Dans les secteurs saisonniers l’entreprise ne pourrait pas maintenir l’ensemble de ses emplois pendant la basse saison. Alors qu’en haute saison le temps de travail est souvent supérieur à 35h. L’annualisation du temps de travail peut donc éviter de recourir à l’activité partielle.
Ce dispositif sécurise à la fois l’entreprise, assurée d’avoir ses salariés au moment où elle en a besoin, mais également les salariés eux-mêmes, qui bénéficient d’une activité (et d’une rémunération) en toute saison.
Les inconvénients.
Mettre en place une modulation du temps de travail implique une gestion précise des plannings. L’employeur doit assurer un suivi rigoureux des heures effectuées par chaque salarié.
Il est donc essentiel de vérifier en amont que l’organisation interne, notamment les ressources humaines, est capable de suivre ce dispositif dans de bonnes conditions.
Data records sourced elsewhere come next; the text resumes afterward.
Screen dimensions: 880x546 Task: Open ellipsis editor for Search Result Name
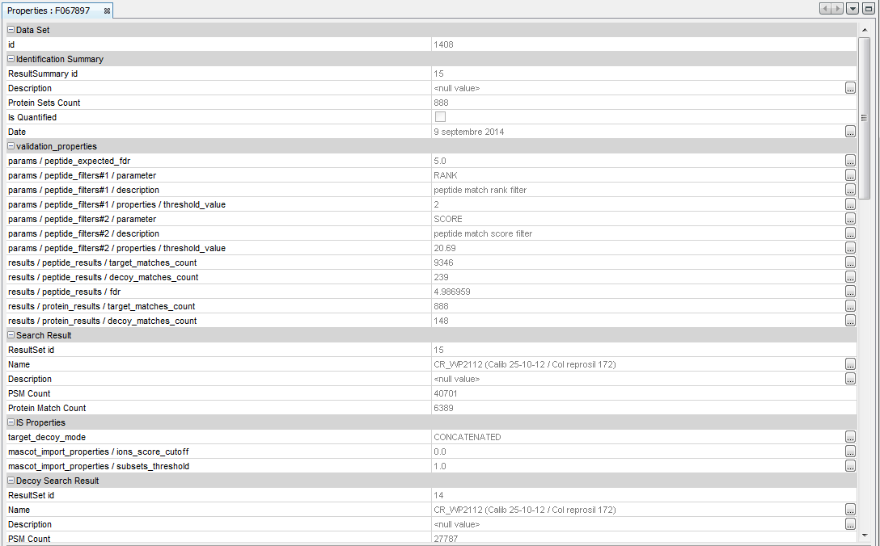(850, 364)
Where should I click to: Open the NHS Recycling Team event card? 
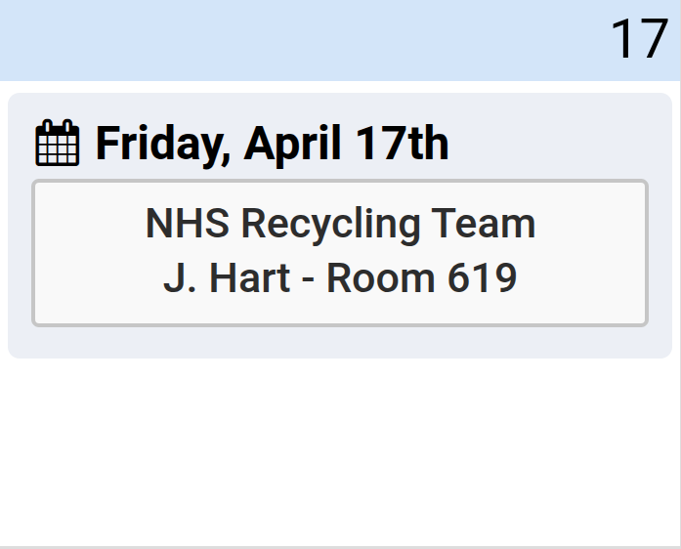340,252
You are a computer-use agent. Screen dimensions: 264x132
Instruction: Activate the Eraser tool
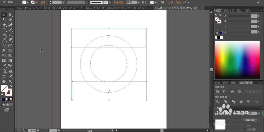10,40

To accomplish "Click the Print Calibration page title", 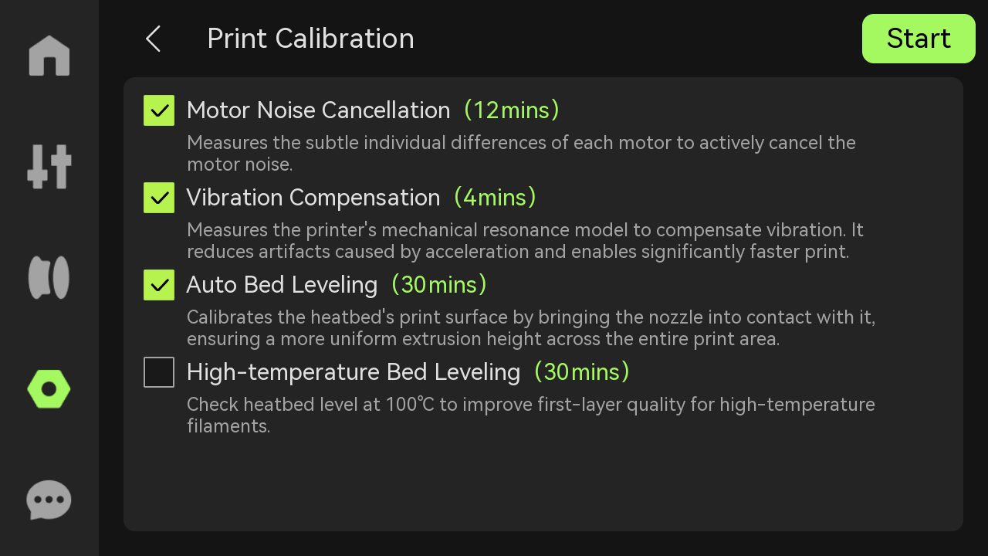I will [x=310, y=39].
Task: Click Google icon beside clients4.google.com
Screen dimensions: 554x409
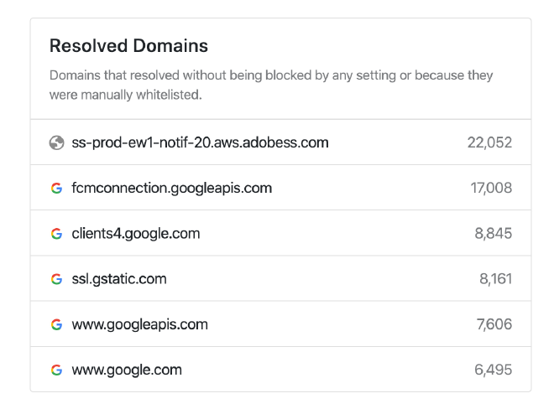Action: pos(56,234)
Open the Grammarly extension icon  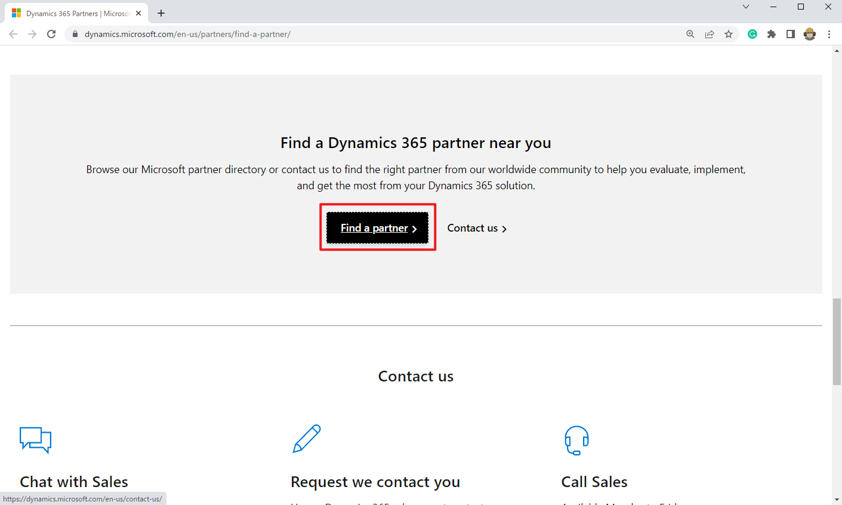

Le passage à un rythme de travail variable peut aussi représenter un changement pour les salariés, nécessitant une phase d’adaptation.
La réussite du dispositif repose en grande partie sur la clarté des règles fixées et la qualité des échanges.
Il est recommandé d’intégrer dans l’accord les modalités d’information des salariés, en particulier la transmission anticipée des plannings et un suivi transparent des heures travaillées.